Quickstart

Get started in just a few lines: load a dataset, define hypotheses, and generate mathematical conjectures using symbolic expressions and heuristics.

Step 1: Load your data

You can use any pandas.DataFrame—TxGraffiti works on tabular data with numeric or boolean columns.

Try the built-in graph dataset:

from txgraffiti.example_data import graph_data
df = graph_data  # structured invariants for connected graphs

Step 2: Initialize a playground

Wrap your dataset in a ConjecturePlayground session. This gives you symbolic access to all features.

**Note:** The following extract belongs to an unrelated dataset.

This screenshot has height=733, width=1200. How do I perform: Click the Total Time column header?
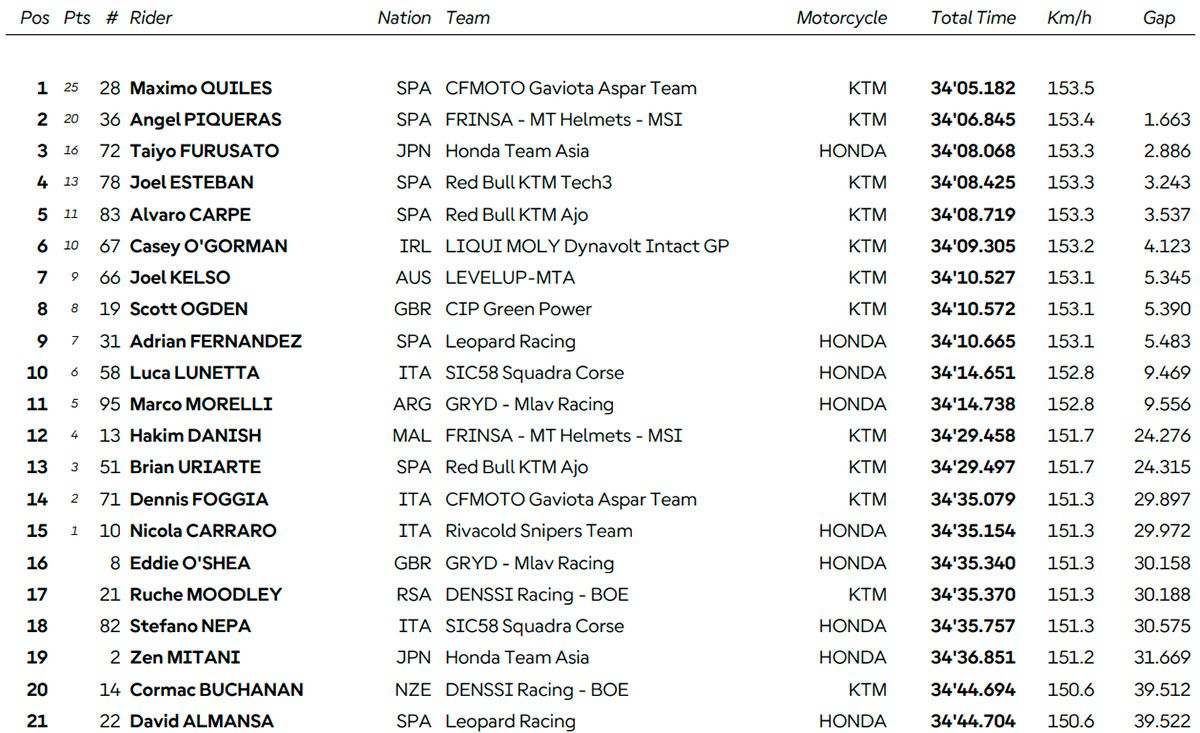972,18

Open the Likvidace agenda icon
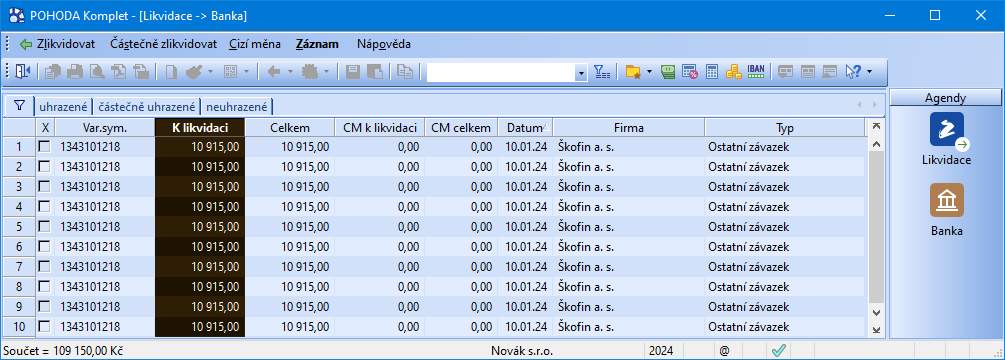point(947,130)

from txgraffiti.playground import ConjecturePlayground

ai = ConjecturePlayground(
    df,
    object_symbol="G",      # used in printed formulas (∀ G: …)
    base="connected",       # optional: global assumption
)

Step 3: Define hypotheses

You can build logical predicates using symbolic expressions:

regular = ai.max_degree == ai.min_degree
cubic   = regular & (ai.max_degree == 3)
small   = ai.max_degree <= 3
not_complete = ~ai.Kn

Step 4: Generate conjectures

Choose your generator methods, features, target invariant, and heuristics:

from txgraffiti.generators import ratios, convex_hull, linear_programming
from txgraffiti.heuristics import dalmatian_accept, morgan_accept
from txgraffiti.processing import remove_duplicates, sort_by_touch_count

ai.discover(
    methods         = [ratios, convex_hull, linear_programming],
    features        = [ai.independence_number],
    target          = ai.zero_forcing_number,
    hypothesis      = [cubic, small & not_complete],
    heuristics      = [dalmatian_accept, morgan_accept],
    post_processors = [remove_duplicates, sort_by_touch_count],
)

Step 5: Print your top conjectures

for i, conj in enumerate(ai.conjectures[:5], start=1):
    print(f"Conjecture {i}.", ai.forall(conj))
    print("    Accuracy:", f"{conj.accuracy(df):.0%}\n")

Example output:

Conjecture 1. ∀ G: ((connected) ∧ (regular) ∧ (max_degree == 3)) → (zero_forcing_number ≥ 3)
    Accuracy: 100%

Conjecture 2. ∀ G: ((connected) ∧ (max_degree ≤ 3) ∧ (¬(Kn))) → (zero_forcing_number ≤ (1 + independence_number))
    Accuracy: 100%

Conjecture 3. ∀ G: ((connected) ∧ (regular) ∧ (max_degree == 3)) → (zero_forcing_number ≥ ((2 · independence_number) − 8))
    Accuracy: 100%

Conjecture 4. ∀ G: ((connected) ∧ (max_degree ≤ 3) ∧ (¬(Kn))) → (zero_forcing_number ≥ ((6/5 · independence_number) − 37/5))
    Accuracy: 100%

Conjecture 5. ∀ G: ((connected) ∧ (max_degree ≤ 3) ∧ (¬(Kn))) → (zero_forcing_number ≤ ((−1/5 · independence_number) + 47/5))
    Accuracy: 100%

What’s next?

  • Try other generators like in_reverie or make_upper_linear_conjecture.

  • Swap in your own dataset of tabular numerical data.

  • Explore how to export formulas to Lean 4 or generate new predicates recursively.